It has been cruelly said that the English have a sense of themselves as a nation, but not as a people. The French or Spanish democrat can point to cataclysms and caesurae in history which have allowed “the people” to define itself and to establish its own tradition and mythology distinct from those of the ruling groups. England has had no such experiences since the well-expunged seventeenth-century revolution, and is still supposed to have a single “history.” Whatever their differences over priorities and interpretations, the liberal historians who have dominated British history have never allowed that the working class might be entitled to see the past as a story with quite different leaders and struggles and tragedies. This has disturbed younger and more radical historians for most of the postwar period, and they have begun—like intellectual nationalists cooking up a culture for a suppressed linguistic group—to compose that missing tradition on their own.
History Workshop is the most impressive collaborative effort that such dissident scholars have so far undertaken. It comes from a large and brilliant group of “social historians,” firmly on the political left, who have been centered for a good many years at Ruskin College, Oxford, and have used its strong connections with the trade unions for research and recruitment. The journal arises from the History Workshop meetings at Ruskin, and from the social history seminar at Oxford. Workshop and seminar in turn owe much to Eric Hobsbawm and the notion of the deviant—whether “lunatic” or “criminal”—as primitive social rebel. During the 1960s stormy arguments used to rattle the Oxford seminar windows over the role of “mad doctors” in eighteenth-century England or—to recall a particularly wild controversy—about whether bushwhackers in Van Diemen’s Land in 1810 were palaeo-socialists or thieving bums.
The Journal is far broader than that. Its aim is “to bring the boundaries of history closer to people’s lives,” and it includes discussions of work, family, sex barriers, industrialism, schools, homes. It is scholarly and also, as something of this kind should be, a pleasure for the nonspecialist imagination.
Some features run in both of the first two issues.
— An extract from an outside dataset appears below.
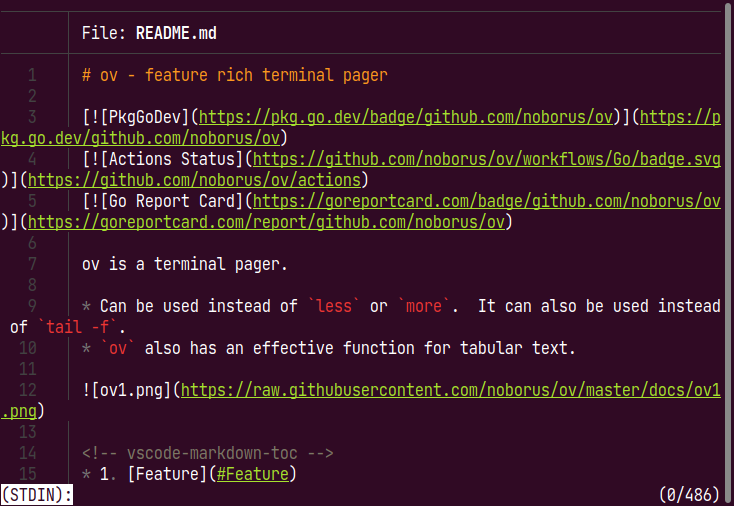734x506 pixels.
Task: Open the goreportcard report link
Action: [266, 222]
Tim Mason’s two-part examination of “Women in Germany, 1925-1940” provides statistics and analysis for one of the mysteries of German studies: the failure of the Nazis to conscript or even effectively to mobilize women for rearmament and the war effort, and the way in which the regime’s distrust of the population, rather than its official “home and babies” ideology, frustrated the efforts to get women into industry on any scale. Mason ends with a sharp reflective passage about the role of the family in capitalism (“the small family household is certainly indispensable to business interests, precisely because it is outstandingly wasteful and inefficient”) and about the “higher cynicism” of governments which encourage the family as an agency that will reconcile it to the increasingly alienated world outside.
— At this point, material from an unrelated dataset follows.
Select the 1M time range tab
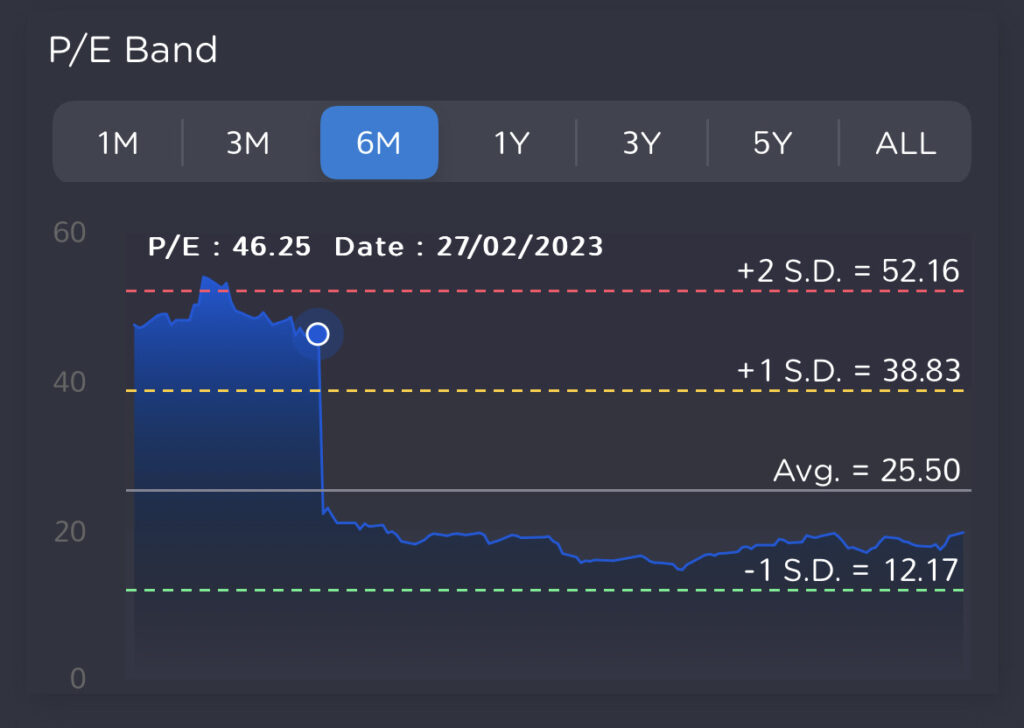This screenshot has height=728, width=1024. pos(118,143)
“The Martyrdom of the Mine” is a reprint, also in two parts, of the forgotten memoirs of a Victorian coal-miners’ organizer, and there is also an account of how nineteenth-century railway workers developed their own intricate and dedicated discipline. Two excellent articles discuss history on television—an interest in the mass consumption of history and its packaging is typical of the Workshop. In the first Jerry Kuehl describes his problems in producing the “World at War” series for British television and in the second Gudie Lawaetz gives an account of making her impressive film compiling the history of May’68 in Paris.
There is much in these two issues about archives and the editors plan regular articles about museums “for the people” (e.g., the accounts in these two issues of museums in Buckinghamshire, Emilia, and at Ironbridge Gorge in Shropshire). Three articles about workers’ libraries show another continuing interest of the Workshop group. In my view, the most interesting articles, apart from Tim Mason’s, are Gwyn Williams’s superb essay in the first issue on “Welsh Indians: The Madoc Legend and the First Welsh Radicalization” and Charles van Onselen’s “Randlords and Rotgut” in the second. Williams explains why Welsh Jacobins had to prove that North American Indians were descendants of Madoc, prince of Gwynedd; van Onselen examines the distilling racket in the Rand gold rush. Both are intelligent, revealing, and frequently funny. This journal is, to my mind, the most promising new start in British historical studies in years.